Sparks fly, and nearly everyone gets burned, when a young nihilist hooks up with a lascivious middle-aged alcoholic in “The Graduate,” now staging at the Southampton Cultural Center.

The story of the aimless recent college graduate, Benjamin Braddock, and his significantly older lover, Mrs. Robinson, is a familiar tale, told well in Michael Disher’s production starring Vincent Carbone and Brooke Alexander. In his staged version, Mr. Disher sets the action up nicely with the use of music from the period and place in which the play is set—1964 in California—including a few of the classic Simon & Garfunkel hits associated with the 1967 film directed by Mike Nichols and starring Dustin Hoffman, Anne Bancroft and Katherine Ross.

In telling this tale of seduction, Mr. Disher smartly preps the scenes in this two-act play, which moved along snappily and entertainingly in just under two hours, with familiar tunes to move the plot along. On Friday night, the mood was set with the 1964 single “Little GTO” by Ronnie & the Daytonas. The show opened, fittingly, to the plaintive strains of Simon & Garfunkel’s “Sounds of Silence.”

The action begins in young Benjamin’s bedroom. He looks ridiculous, wearing a wetsuit and flippers. After some hopeless cajoling from his parents to come downstairs and join his graduation party, Ben tries to retire alone.

No such luck.

Enter Mrs. Robinson—played to the hilt by the honey-throated and oh-so-watchable Ms. Alexander—who looks like she’s going to have Benjamin for dinner. As she’s setting the stage for seduction, she leers at the young man and tells him he “looks like a prophylactic.”

Growing increasingly uncomfortable as he learns that he is to be the prey of the “most attractive of all my parents’ friends,” Mr. Carbone, as Ben, is a good study of his more famous film predecessor.

“Mrs. Robinson, you’re trying to seduce me, aren’t you?” the befuddled, disillusioned and disturbed youth protests (sounding eerily like Mr. Hoffman) when his future lover’s devious ministrations become all too clear.

Pro that she is, Ms. Alexander dazzles through the first act with her sizzling, come-hither charm. Smoking a cigarette and looking like she wants to pounce on her inappropriately-aged lover, she steals the show whilst on stage.

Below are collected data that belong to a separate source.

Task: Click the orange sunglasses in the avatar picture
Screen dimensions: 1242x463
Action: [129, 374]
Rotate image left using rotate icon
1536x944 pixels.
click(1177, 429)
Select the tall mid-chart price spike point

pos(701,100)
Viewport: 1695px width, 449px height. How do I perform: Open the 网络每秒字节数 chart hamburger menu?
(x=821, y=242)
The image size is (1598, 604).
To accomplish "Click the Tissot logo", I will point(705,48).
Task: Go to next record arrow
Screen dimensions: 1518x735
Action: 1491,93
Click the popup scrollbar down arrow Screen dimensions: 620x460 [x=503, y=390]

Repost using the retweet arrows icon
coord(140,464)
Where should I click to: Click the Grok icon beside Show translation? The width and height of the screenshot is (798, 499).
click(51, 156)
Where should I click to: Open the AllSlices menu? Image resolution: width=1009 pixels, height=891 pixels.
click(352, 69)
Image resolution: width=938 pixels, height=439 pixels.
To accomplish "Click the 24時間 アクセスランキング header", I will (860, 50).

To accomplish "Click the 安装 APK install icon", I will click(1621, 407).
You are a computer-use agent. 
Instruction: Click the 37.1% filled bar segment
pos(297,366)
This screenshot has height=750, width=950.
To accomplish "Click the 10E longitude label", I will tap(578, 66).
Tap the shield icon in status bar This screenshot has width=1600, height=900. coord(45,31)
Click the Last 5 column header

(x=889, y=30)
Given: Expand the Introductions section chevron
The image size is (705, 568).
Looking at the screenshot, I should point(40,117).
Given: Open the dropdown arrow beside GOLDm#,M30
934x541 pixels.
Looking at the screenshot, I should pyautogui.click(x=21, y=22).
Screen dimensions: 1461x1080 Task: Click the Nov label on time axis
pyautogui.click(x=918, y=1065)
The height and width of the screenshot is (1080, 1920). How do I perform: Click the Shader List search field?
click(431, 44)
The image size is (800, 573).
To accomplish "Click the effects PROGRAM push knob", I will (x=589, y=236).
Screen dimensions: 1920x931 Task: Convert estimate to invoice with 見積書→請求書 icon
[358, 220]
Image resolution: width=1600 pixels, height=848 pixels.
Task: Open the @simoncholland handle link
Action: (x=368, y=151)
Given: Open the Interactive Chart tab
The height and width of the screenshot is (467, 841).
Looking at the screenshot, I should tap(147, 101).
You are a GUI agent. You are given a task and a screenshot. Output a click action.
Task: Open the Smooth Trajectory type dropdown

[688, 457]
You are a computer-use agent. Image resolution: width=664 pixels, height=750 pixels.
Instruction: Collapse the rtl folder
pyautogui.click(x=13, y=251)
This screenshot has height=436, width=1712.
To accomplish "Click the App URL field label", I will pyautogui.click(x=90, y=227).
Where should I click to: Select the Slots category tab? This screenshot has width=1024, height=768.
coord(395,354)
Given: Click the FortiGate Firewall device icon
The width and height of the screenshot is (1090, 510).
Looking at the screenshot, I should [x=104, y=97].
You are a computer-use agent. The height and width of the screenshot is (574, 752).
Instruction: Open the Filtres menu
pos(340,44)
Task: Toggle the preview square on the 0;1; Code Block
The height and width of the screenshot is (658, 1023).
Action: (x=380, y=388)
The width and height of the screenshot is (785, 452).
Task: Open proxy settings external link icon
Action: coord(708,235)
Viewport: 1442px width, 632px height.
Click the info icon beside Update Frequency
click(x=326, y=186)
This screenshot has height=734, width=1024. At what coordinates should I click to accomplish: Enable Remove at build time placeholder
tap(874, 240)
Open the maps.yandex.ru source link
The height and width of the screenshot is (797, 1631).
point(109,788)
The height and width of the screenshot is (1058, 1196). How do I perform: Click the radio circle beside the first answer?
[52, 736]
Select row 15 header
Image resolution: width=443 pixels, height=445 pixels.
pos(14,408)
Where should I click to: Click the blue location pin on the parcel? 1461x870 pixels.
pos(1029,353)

Mr. Carbone really hits his stride in the second act. His best scene in the play is the first after intermission. Sitting on the bed and pacing the floor of his boarding house room as he tries to convince Elaine, played by Bethany Dellapolla, that she must marry him, the character’s most exasperated and anxiety-filled moments translate beautifully.

The banter between Mr. Carbone and Ms. Dellapolla is crackingly good in those short, tightly written scenes in the second act. Ms. Dellapolla, as the naive and unworldly Elaine, manages to not only show the audience that she is one smart cookie, but she also manages to make her “cute but morose” paramour a heck of a lot more likeable.

Though she is onstage briefly, Julia King also deserves mention for her flirtatious romp in her role as the stripper. This reviewer hopes to see more acting from the charming Ms. King in the future.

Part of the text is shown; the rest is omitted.